Your task: A single number is required: how many lines of the listing below include the word "Given".

***** Data to use *****

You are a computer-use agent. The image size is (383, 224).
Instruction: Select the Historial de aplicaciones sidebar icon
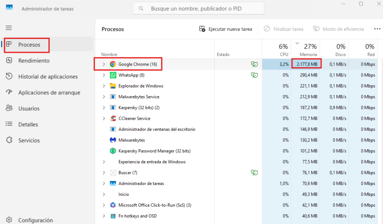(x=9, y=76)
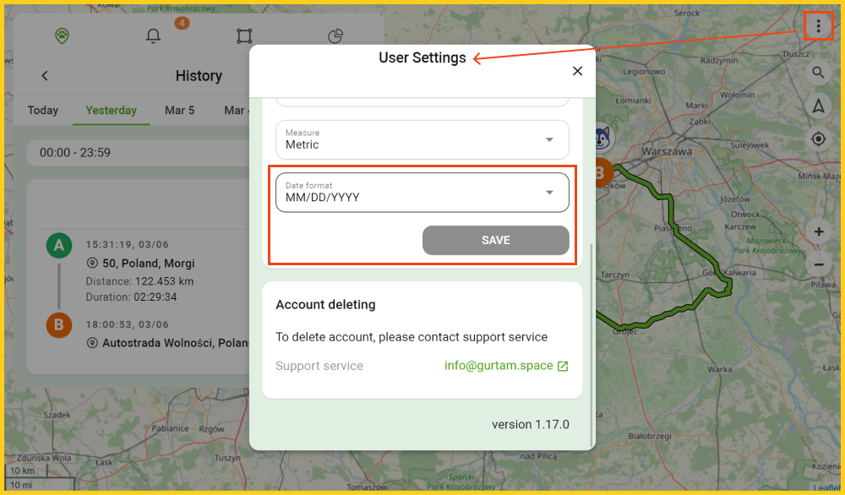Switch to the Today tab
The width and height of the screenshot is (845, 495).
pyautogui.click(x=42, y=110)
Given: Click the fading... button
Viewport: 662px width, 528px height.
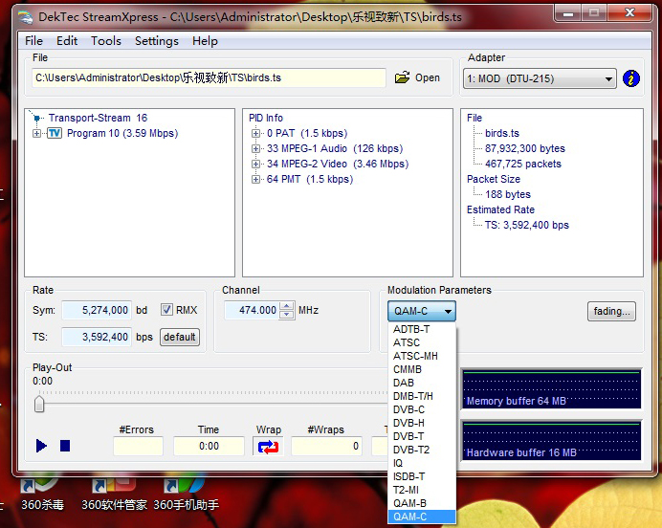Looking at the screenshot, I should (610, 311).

*****
***** Data to use *****

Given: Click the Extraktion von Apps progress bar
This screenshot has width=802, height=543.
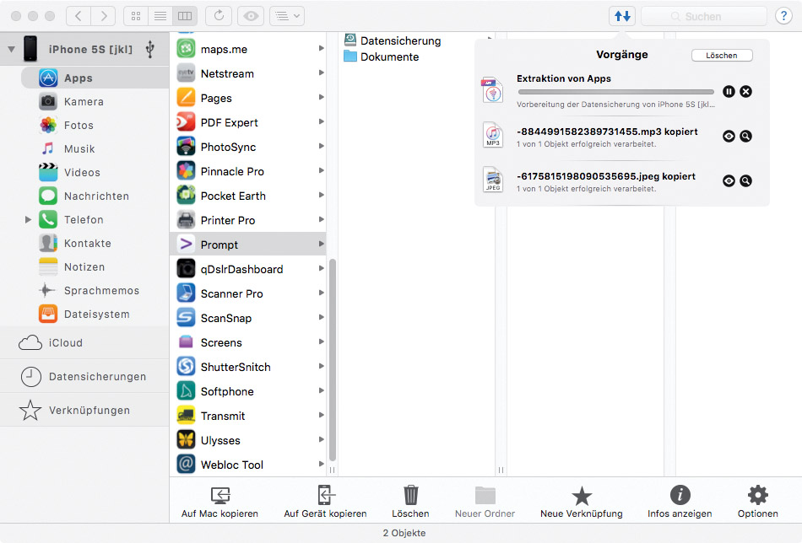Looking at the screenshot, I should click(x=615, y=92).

*****

Expected answer: 2